U.S. trade with Vietnam has already accelerated since 2019. But there are limits to how much further it can grow without improvements to the country's infrastructure, its workers' skills and its governance. Nor has increased trade automatically put the Vietnamese economy on an upward trajectory.

Commerce Secretary Gina Raimondo said that the CEOs she talks with rank Vietnam highly as a place to diversify supply chains that before the pandemic had been overly dependent on China. Raimondo has been trying to broaden those supply chains through the Indo-Pacific Economic Framework, an initiative Biden launched last year.

“Whether it’s Vietnam or Malaysia, Indonesia, India, companies are really taking a hard look at those countries as places to do more business,” Raimondo said. “It is also true that they need to improve their workforce, housing, infrastructure and, I’d say, transparency in government operations.”

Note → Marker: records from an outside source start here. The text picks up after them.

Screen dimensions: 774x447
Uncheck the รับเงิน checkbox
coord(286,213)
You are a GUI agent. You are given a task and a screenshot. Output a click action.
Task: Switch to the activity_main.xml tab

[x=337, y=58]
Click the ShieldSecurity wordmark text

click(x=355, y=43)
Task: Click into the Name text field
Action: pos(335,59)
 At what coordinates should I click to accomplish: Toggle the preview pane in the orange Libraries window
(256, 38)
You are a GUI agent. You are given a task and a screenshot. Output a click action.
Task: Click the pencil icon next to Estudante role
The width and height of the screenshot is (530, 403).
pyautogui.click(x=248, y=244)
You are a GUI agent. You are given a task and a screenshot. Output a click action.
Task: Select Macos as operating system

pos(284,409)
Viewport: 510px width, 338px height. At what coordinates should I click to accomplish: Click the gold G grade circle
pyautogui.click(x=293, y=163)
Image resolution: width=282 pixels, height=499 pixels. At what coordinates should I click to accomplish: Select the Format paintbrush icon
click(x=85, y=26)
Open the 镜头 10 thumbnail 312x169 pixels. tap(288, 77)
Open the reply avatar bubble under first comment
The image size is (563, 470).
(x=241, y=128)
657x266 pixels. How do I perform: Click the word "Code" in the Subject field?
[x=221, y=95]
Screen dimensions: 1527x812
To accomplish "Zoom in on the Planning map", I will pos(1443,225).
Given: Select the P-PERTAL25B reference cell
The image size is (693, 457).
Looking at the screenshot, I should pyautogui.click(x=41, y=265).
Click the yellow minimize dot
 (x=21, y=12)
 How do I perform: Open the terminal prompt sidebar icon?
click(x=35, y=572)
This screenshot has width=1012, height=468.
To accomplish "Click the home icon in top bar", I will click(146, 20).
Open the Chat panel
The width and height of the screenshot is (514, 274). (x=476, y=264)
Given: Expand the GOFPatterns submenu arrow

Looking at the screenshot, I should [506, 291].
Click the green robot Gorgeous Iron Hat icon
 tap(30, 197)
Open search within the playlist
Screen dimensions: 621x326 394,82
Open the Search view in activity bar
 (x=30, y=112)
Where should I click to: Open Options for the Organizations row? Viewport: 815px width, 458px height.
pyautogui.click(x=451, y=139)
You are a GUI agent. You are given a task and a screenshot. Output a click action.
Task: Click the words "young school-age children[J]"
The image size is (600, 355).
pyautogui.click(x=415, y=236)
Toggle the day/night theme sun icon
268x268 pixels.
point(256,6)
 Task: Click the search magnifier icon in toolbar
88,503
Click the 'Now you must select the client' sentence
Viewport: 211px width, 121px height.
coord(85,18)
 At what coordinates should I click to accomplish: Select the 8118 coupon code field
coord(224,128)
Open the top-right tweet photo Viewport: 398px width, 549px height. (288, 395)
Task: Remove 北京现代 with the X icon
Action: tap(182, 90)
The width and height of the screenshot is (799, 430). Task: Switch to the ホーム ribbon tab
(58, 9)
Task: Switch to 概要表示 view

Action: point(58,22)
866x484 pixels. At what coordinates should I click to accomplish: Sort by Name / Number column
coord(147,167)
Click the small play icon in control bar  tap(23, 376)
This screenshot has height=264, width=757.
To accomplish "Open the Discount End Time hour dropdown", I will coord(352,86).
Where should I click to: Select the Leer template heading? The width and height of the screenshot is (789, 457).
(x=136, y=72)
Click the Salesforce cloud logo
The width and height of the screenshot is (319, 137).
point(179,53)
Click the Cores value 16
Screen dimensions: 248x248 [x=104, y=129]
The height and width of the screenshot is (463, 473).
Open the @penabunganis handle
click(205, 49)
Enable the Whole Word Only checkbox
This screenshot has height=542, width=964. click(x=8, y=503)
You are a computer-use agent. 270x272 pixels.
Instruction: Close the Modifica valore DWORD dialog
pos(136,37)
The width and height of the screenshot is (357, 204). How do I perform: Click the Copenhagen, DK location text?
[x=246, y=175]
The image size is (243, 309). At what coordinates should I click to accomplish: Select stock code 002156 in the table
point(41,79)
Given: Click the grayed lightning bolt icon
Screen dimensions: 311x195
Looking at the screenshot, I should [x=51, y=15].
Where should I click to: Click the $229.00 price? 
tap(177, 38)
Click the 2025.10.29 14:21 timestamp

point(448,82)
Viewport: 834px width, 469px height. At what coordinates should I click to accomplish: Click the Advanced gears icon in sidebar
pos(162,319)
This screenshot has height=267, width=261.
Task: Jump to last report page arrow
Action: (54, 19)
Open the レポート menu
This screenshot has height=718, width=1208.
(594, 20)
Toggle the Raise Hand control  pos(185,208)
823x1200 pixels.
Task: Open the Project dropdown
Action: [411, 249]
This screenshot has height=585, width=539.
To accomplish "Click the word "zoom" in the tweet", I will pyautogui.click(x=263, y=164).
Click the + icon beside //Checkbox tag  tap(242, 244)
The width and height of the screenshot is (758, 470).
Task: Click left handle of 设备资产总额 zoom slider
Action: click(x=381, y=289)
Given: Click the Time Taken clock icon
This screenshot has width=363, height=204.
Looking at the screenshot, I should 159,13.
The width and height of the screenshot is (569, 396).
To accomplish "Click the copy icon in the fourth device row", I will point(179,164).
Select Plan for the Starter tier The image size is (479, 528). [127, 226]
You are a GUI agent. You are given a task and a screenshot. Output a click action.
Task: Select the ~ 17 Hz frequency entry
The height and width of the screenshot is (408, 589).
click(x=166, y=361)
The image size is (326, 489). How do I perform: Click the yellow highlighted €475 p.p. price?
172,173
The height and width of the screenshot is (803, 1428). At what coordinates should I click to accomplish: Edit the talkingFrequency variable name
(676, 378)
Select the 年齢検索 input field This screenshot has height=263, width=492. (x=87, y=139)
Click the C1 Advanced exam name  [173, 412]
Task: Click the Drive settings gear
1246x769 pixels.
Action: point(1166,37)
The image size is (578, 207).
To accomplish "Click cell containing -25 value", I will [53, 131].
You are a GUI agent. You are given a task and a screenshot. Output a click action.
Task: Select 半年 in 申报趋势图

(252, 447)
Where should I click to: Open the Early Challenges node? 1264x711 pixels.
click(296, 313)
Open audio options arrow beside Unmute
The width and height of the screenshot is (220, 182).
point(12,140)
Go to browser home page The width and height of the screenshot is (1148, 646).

Vietnam's economic growth slipped during the first three months of 2023. Its exporters faced higher costs and weaker demand as high inflation worldwide hurt the market for consumer goods.

Still, U.S. imports of Vietnamese goods have nearly doubled since 2019 to $127 billion annually, according to the Census Bureau. It is unlikely that Vietnam, with its population of 100 million, can match the scale of Chinese manufacturing. In 2022, China, with 1.4 billion people, exported four times as many goods to the U.S. as did Vietnam.